PistaDBTxn *txn = pistadb_txn_begin(db);

pistadb_txn_insert(txn, 101, "doc_a", vec_a);
pistadb_txn_insert(txn, 102, "doc_b", vec_b);
pistadb_txn_delete(txn, 55);
pistadb_txn_update(txn, 77, vec_updated);

int rc = pistadb_txn_commit(txn);
if (rc == PISTADB_OK) {
    /* all operations applied */
} else if (rc == PISTADB_ETXN_PARTIAL) {
    /* commit failed AND rollback could not fully undo (e.g. IVF-PQ) */
    fprintf(stderr, "partial failure: %s\n", pistadb_txn_last_error(txn));
} else {
    /* commit failed, full rollback succeeded */
    fprintf(stderr, "rolled back: %s\n", pistadb_txn_last_error(txn));
}

pistadb_txn_free(txn);

Atomicity model:

Phase What happens
Staging Operations validated locally (duplicate INSERT id check)
Commit phase 1 Structural validation (no duplicate ids across staged inserts)
Commit phase 2 Operations applied sequentially; undo snapshots captured at staging time
Rollback On failure at index i, ops i-1 … 0 are undone in reverse order

Note on IVF-PQ / ScaNN: These index types do not store raw vectors (only PQ codes). A staged DELETE or UPDATE captures no undo vector. If commit fails and a PQ-only undo is required, the function returns PISTADB_ETXN_PARTIAL = -10, indicating the database is in a partially-applied state that cannot be fully reversed automatically.

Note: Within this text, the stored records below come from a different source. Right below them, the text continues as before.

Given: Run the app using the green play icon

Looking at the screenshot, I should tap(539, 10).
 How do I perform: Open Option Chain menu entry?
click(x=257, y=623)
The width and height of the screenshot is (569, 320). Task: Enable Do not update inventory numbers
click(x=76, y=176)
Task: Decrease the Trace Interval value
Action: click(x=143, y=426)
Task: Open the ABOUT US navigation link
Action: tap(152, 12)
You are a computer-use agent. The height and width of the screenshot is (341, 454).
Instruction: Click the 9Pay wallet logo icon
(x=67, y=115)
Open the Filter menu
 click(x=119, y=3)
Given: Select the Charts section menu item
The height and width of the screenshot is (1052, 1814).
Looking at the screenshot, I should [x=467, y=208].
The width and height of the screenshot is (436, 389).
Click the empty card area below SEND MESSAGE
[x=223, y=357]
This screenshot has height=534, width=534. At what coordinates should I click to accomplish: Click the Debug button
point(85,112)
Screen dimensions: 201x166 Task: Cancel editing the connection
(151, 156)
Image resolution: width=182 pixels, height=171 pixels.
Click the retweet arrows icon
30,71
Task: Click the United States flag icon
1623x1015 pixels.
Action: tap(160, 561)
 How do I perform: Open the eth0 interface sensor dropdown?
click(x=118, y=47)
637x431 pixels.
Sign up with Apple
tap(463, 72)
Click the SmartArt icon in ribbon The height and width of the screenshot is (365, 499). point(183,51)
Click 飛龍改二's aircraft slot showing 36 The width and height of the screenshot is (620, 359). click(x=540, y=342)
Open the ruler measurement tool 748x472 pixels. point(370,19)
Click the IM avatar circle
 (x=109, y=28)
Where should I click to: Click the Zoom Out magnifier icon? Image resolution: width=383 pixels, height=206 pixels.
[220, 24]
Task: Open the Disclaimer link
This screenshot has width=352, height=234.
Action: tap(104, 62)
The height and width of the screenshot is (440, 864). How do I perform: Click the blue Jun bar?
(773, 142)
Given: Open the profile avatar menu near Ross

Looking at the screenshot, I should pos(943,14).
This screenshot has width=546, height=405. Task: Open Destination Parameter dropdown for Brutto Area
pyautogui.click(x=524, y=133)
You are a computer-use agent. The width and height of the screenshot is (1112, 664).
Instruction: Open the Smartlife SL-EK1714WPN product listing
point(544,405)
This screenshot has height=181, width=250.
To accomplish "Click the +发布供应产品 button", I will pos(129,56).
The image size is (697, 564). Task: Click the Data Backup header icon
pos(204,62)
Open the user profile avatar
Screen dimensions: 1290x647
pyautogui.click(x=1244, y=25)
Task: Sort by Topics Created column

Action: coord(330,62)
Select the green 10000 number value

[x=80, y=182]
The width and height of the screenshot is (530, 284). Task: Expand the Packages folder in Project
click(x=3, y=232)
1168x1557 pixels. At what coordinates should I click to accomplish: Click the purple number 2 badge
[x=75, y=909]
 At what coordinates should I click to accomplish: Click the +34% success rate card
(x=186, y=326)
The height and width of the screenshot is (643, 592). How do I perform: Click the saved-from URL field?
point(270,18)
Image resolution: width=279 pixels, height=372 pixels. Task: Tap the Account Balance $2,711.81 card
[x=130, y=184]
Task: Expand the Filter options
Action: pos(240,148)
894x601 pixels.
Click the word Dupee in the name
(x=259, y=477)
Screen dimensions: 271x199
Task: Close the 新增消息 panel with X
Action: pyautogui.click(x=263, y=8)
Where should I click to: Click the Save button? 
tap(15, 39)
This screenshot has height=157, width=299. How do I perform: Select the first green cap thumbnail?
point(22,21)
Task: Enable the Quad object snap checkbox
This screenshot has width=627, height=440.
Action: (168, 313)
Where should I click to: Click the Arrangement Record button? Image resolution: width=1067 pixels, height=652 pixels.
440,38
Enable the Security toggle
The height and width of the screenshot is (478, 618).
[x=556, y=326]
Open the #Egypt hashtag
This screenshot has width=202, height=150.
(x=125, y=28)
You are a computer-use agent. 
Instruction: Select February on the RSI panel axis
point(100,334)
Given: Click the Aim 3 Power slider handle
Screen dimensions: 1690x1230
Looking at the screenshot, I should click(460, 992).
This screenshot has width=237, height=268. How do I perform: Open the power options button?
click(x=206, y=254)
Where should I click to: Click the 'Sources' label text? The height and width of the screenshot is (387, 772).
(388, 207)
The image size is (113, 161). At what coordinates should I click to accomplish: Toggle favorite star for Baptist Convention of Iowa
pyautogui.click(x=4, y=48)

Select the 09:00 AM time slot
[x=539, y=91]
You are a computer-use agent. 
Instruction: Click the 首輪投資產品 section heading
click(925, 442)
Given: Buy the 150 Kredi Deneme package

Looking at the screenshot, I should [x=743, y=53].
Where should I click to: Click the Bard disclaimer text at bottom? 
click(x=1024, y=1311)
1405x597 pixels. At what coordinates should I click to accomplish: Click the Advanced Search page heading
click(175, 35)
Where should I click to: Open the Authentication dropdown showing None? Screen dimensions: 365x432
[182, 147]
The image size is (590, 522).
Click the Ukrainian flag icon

Multi-Threaded Batch Insert

For high-throughput embedding pipelines, PistaDB provides a thread-pool + ring-buffer batch insert API that decouples vector generation from index writes.

Producer thread 0 ──▶ ┌──────────────────┐
Producer thread 1 ──▶ │  Ring-buffer     │──▶ Worker 0 ─┐
Producer thread N ──▶ │  work queue      │──▶ Worker 1 ─┤──▶ pistadb_insert()
                       │  (bounded MPMC)  │──▶ Worker M ─┘    (serialised)
                       └──────────────────┘

Streaming API (C)

#include "pistadb_batch.h"

// Create a batch context: 4 workers, default queue capacity (4096)
PistaDBBatch *batch = pistadb_batch_create(db, 4, 0);

// Any number of producer threads may call push() concurrently.
// The call blocks only when the queue is full (back-pressure).
pistadb_batch_push(batch, id, label, vec);   // thread-safe

// Wait for all queued items to finish
int errors = pistadb_batch_flush(batch);     // 0 on full success

pistadb_batch_destroy(batch);   // flush + shutdown workers + free memory

Offline Bulk API (C)

// ids[n], labels[n] (may be NULL), vecs[n × dim]
// 0 workers → auto-detect hardware_concurrency
int errors = pistadb_batch_insert(db, ids, labels, vecs, n, /*n_threads=*/0);

Embedding Cache

Embedding APIs (OpenAI, Cohere, local models) are expensive. When the same text appears more than once, the embedding cache eliminates redundant calls automatically.

C API

PistaDBCache *cache = pistadb_cache_open("embed.pcc", /*dim=*/384, /*max=*/100000);

float vec[384];
if (!pistadb_cache_get(cache, text, vec)) {
    my_model_encode(text, vec);           // ← only called on a miss
    pistadb_cache_put(cache, text, vec);
}

pistadb_cache_save(cache);
pistadb_cache_close(cache);

Python API

from pistadb import EmbeddingCache, CachedEmbedder

cache    = EmbeddingCache("embed.pcc", dim=384, max_entries=100_000)
embedder = CachedEmbedder(openai_encode, cache, autosave_every=500)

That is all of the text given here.